E o debate acabou aí. Felizmente.

Acho que estou passando mal

Semana passada, celebrei a aprovação da proposta que cria a Comissão da Verdade: era o Brasil dando um passo (mesmo que capenga) em direção da Justiça.

Então, eis que a Niara informa, via Twitter, sobre algo aparentemente impossível que aconteceu ontem: PT e Jair Bolsonaro votando igual, em favor dos torturadores da época da ditadura militar. Pensei que era piada, então reparei no calendário: dia 29 de setembro, e não 1º de abril.

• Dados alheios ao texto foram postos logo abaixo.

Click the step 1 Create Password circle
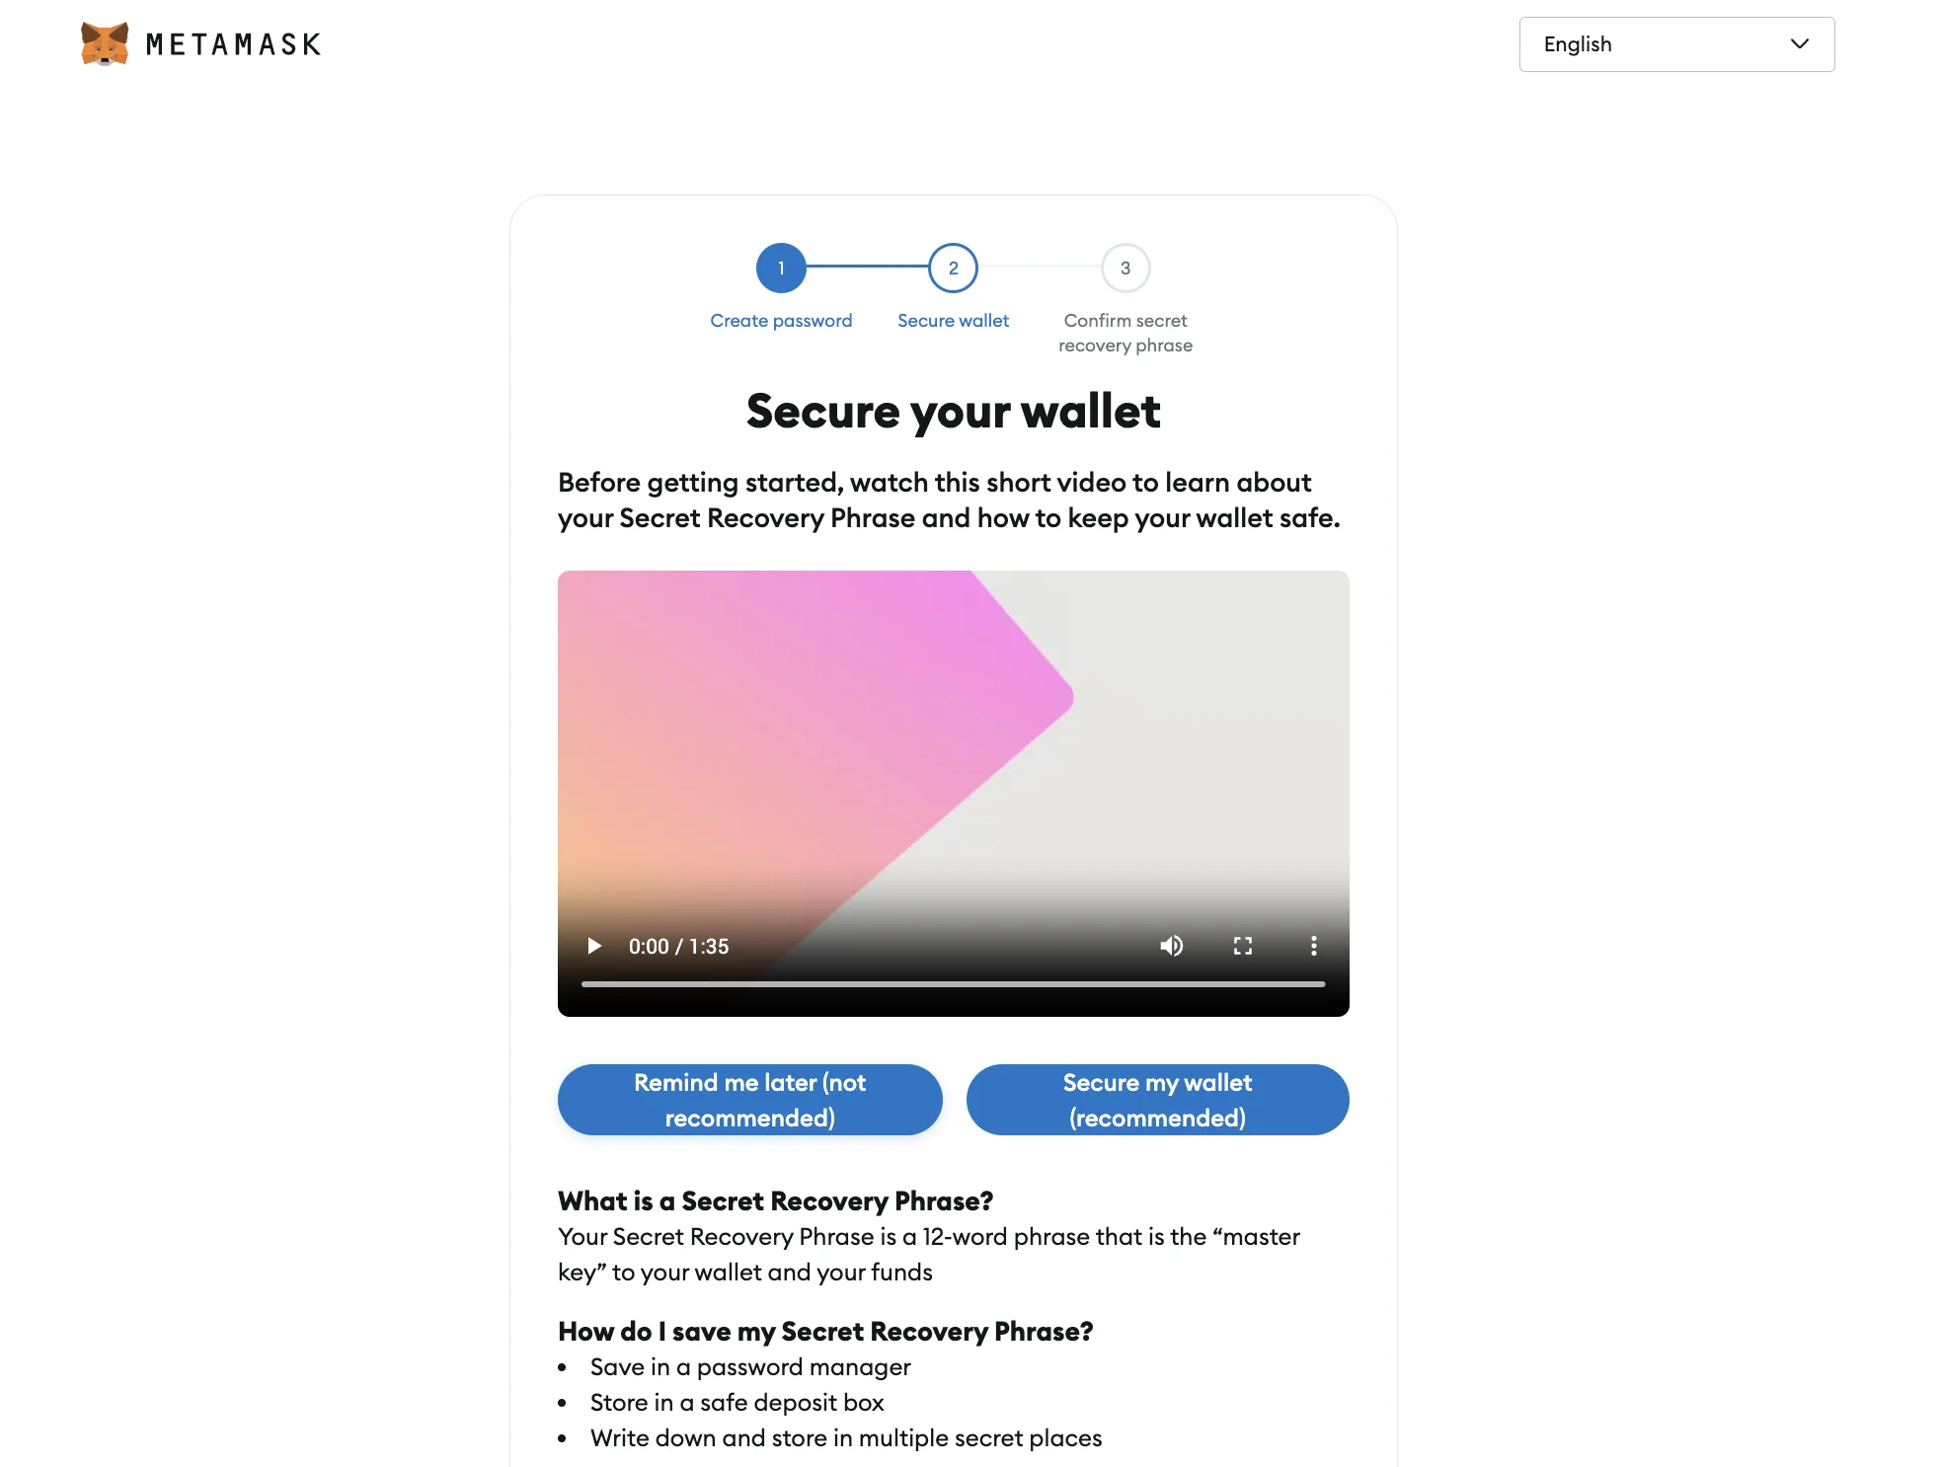This screenshot has height=1467, width=1939. click(x=780, y=267)
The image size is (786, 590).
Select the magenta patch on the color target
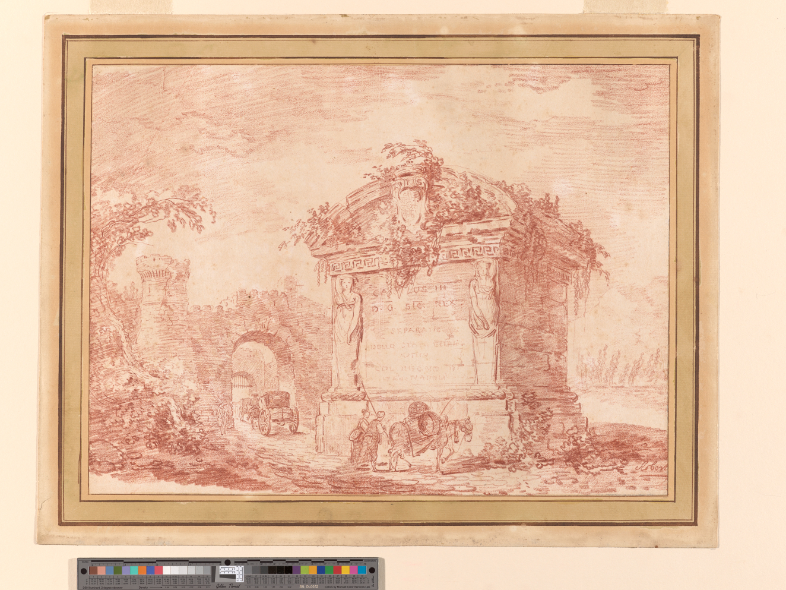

O fato é que um projeto da deputada Luiza Erundina (PSB-SP) que previa a possibilidade de revisão da lei de anistia de 1979 foi rejeitado na Comissão de Defesa Nacional e Relações Exteriores da Câmara. Jair Bolsonaro (PP-RJ) votou contra. O governo também.

O pífio argumento governista era o de que, com a Comissão da Verdade aprovada (detalhe: ainda não passou pelo Senado), não seria preciso revisar a anistia “ampla, geral e irrestrita” que livrou a cara dos torturadores. E assim, eles continuarão impunes… E o Brasil, o único país que não puniu tais criminosos.

Verdade que ao menos será possível chamá-los pelo que realmente são: torturadores, violadores de todos os direitos humanos. Eu tinha a esperança de que, a partir da Comissão, se poderia ver o Brasil finalmente levá-los ao banco dos réus, mas parece que isso não irá acontecer tão cedo.

A pacificada Porto Alegre

Na festa da vitória do Fogaça, o repórter Graciliano Rocha, da Folha de São Paulo (“jornal comunista”, para os reaças que acham que qualquer um que não os agrade é comunista), foi agredido por militantes do PMDB.

Ué, diziam que o PT perseguia jornalistas… Nunca ouvi falar de militantes de qualquer partido de esquerda (PT, PSB, PCB, PCdoB, PSTU, PSOL etc.) que tenham agredido jornalistas.

Em quem não devemos mais votar

Eu tinha lido há alguns dias, e ficado com o compromisso de escrever aqui sobre isso. Deputados de esquerda babaram ovo para a RBS.

Elogiaram justamente a empresa que fez de tudo para derrubar Olívio Dutra – um dos raros políticos verdadeiramente de esquerda no Brasil – do governo do Rio Grande do Sul, entre 1999 e 2002.

Bajularam a empresa que criminaliza os movimentos sociais, que na dúvida sempre se alinha à direita, como fez durante a ditadura militar de 1964-1985.

Até a Luciana Genro está nessa turminha. Ela que em 2003 teve a dignidade de não fazer minuto de silêncio pela morte do Roberto Marinho, em 2007 bajulou a RBS.

Eu votei no Beto Albuquerque em 2006. E mandei um e-mail para ele, cobrando explicações.

País que tem uma esquerda assim, nem precisa de direita!

Mas não pensem que não entendo “nossos representantes”.

Hoje em dia, quem não “se midiatiza”, não existe politicamente – pelo menos, para eleger-se a algum cargo. Tanto que uma das figuras mais importantes de uma campanha política chama-se “marqueteiro”. Candidatos não são simplesmente disputantes de uma eleição, são como “produtos à venda”. E muitas vezes, a propaganda é enganosa.

O problema, é que não adianta procurar o PROCON depois de “comprar” um político estragado.